Pyruvate travels through one of three key routes, depending on the organism and metabolic conditions:

  1. Pyruvate oxidation
  • The pyruvate is subsequently transported to the mitochondria and metabolised into the acetyl group of acetyl-coenzyme A in aerobic organisms (acetyl Co-A).
  • One mole of CO2 is released during this process.
  • By entering the citric acid cycle, the acetyl CoA is totally oxidised into CO2 and H2O.
  • In aerobic species and plants, this route is followed by glycolysis.
  1. Fermentation of lactic acid
  • Due to a lack of oxygen, pyruvate cannot be metabolised in settings where oxygen is scarce, such as in skeletal muscle cells.
  • Anaerobic glycolysis reduces pyruvate to lactate under these conditions.
  • Lactic acid fermentation is a mechanism that produces lactate from glucose in other anaerobic organisms.
  1. Alcoholic Fermentation is the third step in the fermentation process.
  • The pyruvate generated from glucose is transformed anaerobically into ethanol and CO2 in some microorganisms, such as brewer’s yeast.
  • This is the most primitive form of glucose metabolism, which occurs when oxygen levels are low.

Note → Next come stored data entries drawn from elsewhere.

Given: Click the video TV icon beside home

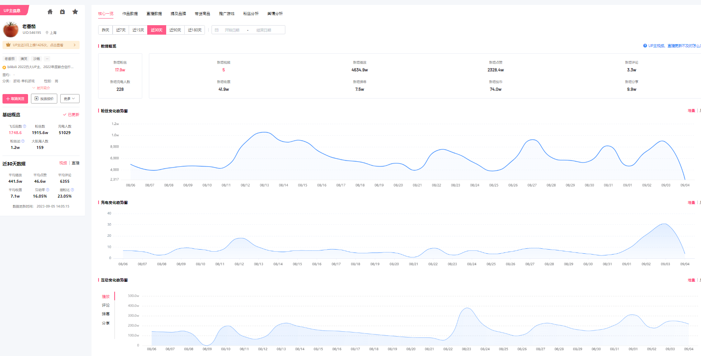Looking at the screenshot, I should (62, 12).
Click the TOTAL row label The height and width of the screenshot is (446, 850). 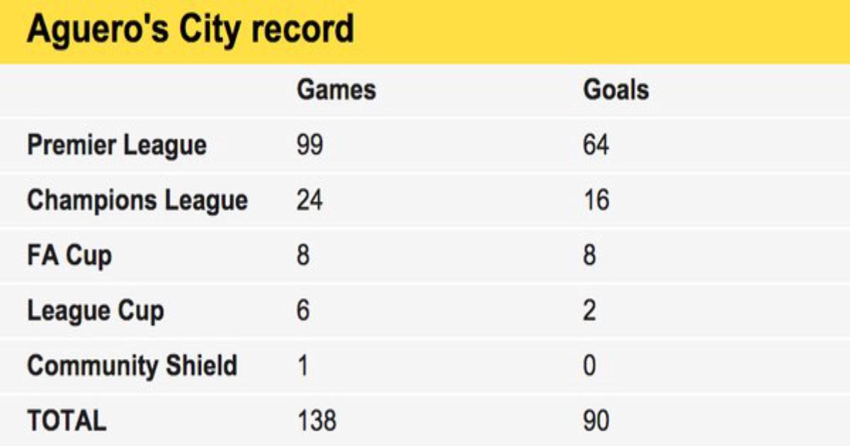(67, 421)
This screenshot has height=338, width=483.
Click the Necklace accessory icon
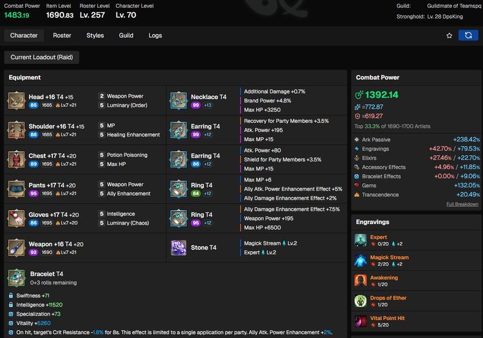click(178, 101)
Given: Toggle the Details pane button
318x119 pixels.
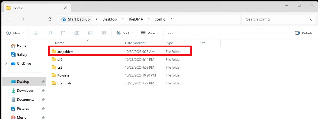Looking at the screenshot, I should [304, 33].
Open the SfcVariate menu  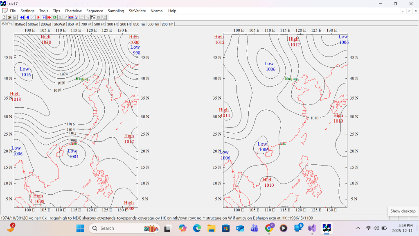137,11
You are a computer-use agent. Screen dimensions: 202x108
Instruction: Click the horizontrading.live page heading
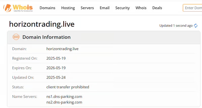pos(42,24)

Glycolysis Most Commonly Asked Questions (FAQs)

Does glycolysis require oxygen?

No, Glycolysis requires no oxygen. It is an anaerobic respiration performed by all cells, including anaerobic cells that are killed by oxygen.

What is aerobic glycolysis, and how does it work?

Aerobic glycolysis is defined as the process of converting glucose to pyruvate, then converting pyruvate to CO2 and H2O in the presence of adequate oxygen.

What is anaerobic glycolysis, and how does it work?

In the absence of sufficient oxygen, anaerobic glycolysis occurs, resulting in the conversion of pyruvate to lactate and the reoxidation of NADH to NAD+.

Where does glycolysis occur?

Glycolysis takes place in the cytosol of the cell’s extramitochondrial component.

 What are glycolysis’s byproducts?

Two moles of pyruvate, four moles of ATPs (net gain of two ATPs), and one mole of NADH are the results of glycolysis.

How much NADH is generated during glycolysis?

Glycolysis generates two moles of NADH.

In glycolysis, how many ATPs are produced?

In glycolysis, a total of four moles of ATP are produced. Because two ATPs are used during the preparation phase of glycolysis, the net gain of ATP in glycolysis is only two ATPs.

What are the advantages and disadvantages of glycolysis?

Glycolysis’ major role is to produce energy in the form of ATP. Similarly, glycolysis generates pyruvate, which is then further oxidised to produce more ATPs.